(Stored entries)
####################
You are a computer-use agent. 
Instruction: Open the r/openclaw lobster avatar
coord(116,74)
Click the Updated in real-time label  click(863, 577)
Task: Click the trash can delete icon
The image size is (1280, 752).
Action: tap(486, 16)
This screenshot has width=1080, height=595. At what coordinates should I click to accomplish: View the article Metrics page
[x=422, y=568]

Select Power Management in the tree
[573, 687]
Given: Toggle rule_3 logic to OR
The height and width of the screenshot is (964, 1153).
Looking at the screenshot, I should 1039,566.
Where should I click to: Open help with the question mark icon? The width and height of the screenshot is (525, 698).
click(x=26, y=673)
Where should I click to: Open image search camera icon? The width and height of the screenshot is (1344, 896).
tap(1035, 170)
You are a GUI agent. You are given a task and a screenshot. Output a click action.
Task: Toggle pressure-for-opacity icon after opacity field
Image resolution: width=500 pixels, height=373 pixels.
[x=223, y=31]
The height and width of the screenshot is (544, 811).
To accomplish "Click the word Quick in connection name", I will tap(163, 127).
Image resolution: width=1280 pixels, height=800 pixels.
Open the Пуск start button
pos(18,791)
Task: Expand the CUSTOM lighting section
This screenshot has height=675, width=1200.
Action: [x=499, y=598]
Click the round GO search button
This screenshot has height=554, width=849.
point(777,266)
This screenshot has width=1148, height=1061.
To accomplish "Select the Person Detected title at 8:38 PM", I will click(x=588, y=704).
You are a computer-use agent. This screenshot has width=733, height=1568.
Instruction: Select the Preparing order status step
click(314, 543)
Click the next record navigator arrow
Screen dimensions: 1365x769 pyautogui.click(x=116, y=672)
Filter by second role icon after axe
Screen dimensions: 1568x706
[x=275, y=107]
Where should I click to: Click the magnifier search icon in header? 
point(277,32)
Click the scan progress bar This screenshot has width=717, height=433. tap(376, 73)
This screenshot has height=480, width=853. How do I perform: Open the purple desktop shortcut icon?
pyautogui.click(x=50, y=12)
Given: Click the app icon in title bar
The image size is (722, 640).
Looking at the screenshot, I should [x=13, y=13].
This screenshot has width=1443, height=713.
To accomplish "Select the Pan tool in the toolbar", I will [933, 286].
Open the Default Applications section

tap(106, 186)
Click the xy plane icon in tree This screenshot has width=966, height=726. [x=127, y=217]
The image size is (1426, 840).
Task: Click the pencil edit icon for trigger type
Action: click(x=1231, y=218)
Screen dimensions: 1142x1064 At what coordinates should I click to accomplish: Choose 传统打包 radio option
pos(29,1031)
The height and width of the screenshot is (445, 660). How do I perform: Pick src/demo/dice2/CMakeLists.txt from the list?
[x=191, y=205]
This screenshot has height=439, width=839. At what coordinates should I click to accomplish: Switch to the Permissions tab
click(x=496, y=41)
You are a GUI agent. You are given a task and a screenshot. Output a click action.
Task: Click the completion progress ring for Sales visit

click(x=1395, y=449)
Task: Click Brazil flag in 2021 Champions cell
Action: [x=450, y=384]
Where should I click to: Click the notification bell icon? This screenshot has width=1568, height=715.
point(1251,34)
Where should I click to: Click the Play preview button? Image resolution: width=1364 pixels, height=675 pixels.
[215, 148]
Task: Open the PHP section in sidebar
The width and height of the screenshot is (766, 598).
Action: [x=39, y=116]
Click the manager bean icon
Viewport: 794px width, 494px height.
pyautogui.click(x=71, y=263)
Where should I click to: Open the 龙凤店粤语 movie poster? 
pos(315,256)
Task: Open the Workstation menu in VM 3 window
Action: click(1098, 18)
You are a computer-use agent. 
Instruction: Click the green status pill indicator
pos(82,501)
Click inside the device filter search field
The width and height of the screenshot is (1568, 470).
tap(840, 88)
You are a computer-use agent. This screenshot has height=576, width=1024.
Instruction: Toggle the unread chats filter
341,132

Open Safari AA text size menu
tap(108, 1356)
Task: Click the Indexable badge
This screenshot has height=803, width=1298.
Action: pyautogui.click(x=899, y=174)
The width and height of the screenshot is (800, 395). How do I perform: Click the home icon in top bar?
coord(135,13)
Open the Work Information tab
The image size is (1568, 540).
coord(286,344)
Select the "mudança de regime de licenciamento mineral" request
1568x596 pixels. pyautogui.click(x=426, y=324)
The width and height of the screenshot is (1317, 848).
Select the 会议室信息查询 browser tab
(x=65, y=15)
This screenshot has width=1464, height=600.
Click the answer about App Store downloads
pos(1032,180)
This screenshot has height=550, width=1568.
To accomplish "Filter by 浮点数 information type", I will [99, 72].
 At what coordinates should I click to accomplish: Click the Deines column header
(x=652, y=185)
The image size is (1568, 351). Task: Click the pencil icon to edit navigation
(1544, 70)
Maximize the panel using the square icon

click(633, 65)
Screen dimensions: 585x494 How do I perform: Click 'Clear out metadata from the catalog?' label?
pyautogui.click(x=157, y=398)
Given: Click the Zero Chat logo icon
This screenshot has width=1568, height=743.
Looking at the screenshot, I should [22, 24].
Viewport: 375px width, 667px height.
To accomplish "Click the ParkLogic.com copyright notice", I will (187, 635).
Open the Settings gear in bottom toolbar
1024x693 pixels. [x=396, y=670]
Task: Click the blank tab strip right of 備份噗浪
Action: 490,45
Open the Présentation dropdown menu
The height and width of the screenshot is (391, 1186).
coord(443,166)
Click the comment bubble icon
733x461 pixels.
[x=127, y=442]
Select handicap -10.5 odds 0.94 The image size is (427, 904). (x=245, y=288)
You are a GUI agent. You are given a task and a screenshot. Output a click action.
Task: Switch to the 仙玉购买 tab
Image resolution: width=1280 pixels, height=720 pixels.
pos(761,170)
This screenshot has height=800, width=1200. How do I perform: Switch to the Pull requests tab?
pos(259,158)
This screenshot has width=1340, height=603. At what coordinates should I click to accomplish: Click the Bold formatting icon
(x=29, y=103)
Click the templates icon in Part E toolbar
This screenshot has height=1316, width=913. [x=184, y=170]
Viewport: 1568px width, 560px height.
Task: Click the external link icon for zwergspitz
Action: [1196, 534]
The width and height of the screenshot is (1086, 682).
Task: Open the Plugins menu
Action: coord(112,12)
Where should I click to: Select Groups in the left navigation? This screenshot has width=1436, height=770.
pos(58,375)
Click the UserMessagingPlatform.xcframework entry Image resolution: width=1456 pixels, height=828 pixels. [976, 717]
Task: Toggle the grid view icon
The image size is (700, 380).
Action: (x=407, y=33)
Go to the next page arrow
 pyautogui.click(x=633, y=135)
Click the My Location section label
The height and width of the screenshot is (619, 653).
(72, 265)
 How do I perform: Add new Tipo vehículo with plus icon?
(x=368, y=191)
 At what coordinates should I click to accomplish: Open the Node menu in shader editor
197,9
####################
• WORK REQUEST:
Above are the records; from them, give again exactly the lines from the one containing "Instruction: Toggle the unread chats filter" through the one containing "Given: Click the Zero Chat logo icon", both included.

• WRITTEN ANSWER:
Instruction: Toggle the unread chats filter
341,132

Open Safari AA text size menu
tap(108, 1356)
Task: Click the Indexable badge
This screenshot has height=803, width=1298.
Action: pyautogui.click(x=899, y=174)
The width and height of the screenshot is (800, 395). How do I perform: Click the home icon in top bar?
coord(135,13)
Open the Work Information tab
The image size is (1568, 540).
coord(286,344)
Select the "mudança de regime de licenciamento mineral" request
1568x596 pixels. pyautogui.click(x=426, y=324)
The width and height of the screenshot is (1317, 848).
Select the 会议室信息查询 browser tab
(x=65, y=15)
This screenshot has width=1464, height=600.
Click the answer about App Store downloads
pos(1032,180)
This screenshot has height=550, width=1568.
To accomplish "Filter by 浮点数 information type", I will [99, 72].
 At what coordinates should I click to accomplish: Click the Deines column header
(x=652, y=185)
The image size is (1568, 351). Task: Click the pencil icon to edit navigation
(1544, 70)
Maximize the panel using the square icon

click(633, 65)
Screen dimensions: 585x494 How do I perform: Click 'Clear out metadata from the catalog?' label?
pyautogui.click(x=157, y=398)
Given: Click the Zero Chat logo icon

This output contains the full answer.